Stored records:
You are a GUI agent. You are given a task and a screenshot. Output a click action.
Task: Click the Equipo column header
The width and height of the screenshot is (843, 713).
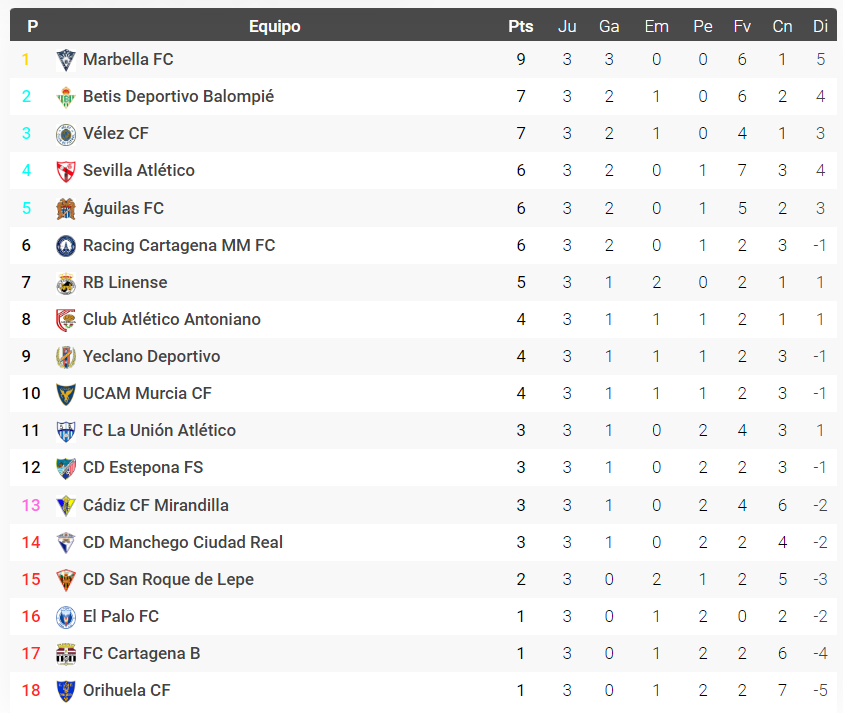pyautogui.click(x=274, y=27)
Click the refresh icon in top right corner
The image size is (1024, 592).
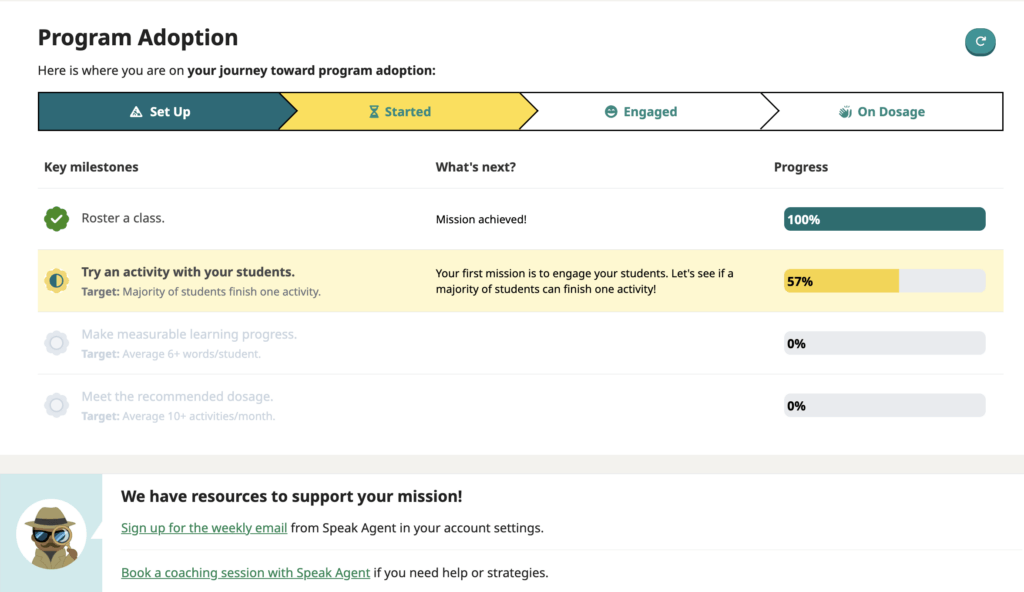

INSTRUCTIONS FOR THE TASK: When you reach the line that contains "Click the refresh icon in top right corner" in the records above, copy it and every line after it exactly through the last one, leaving out the pictures.

RESPONSE BOX:
Click the refresh icon in top right corner
The image size is (1024, 592).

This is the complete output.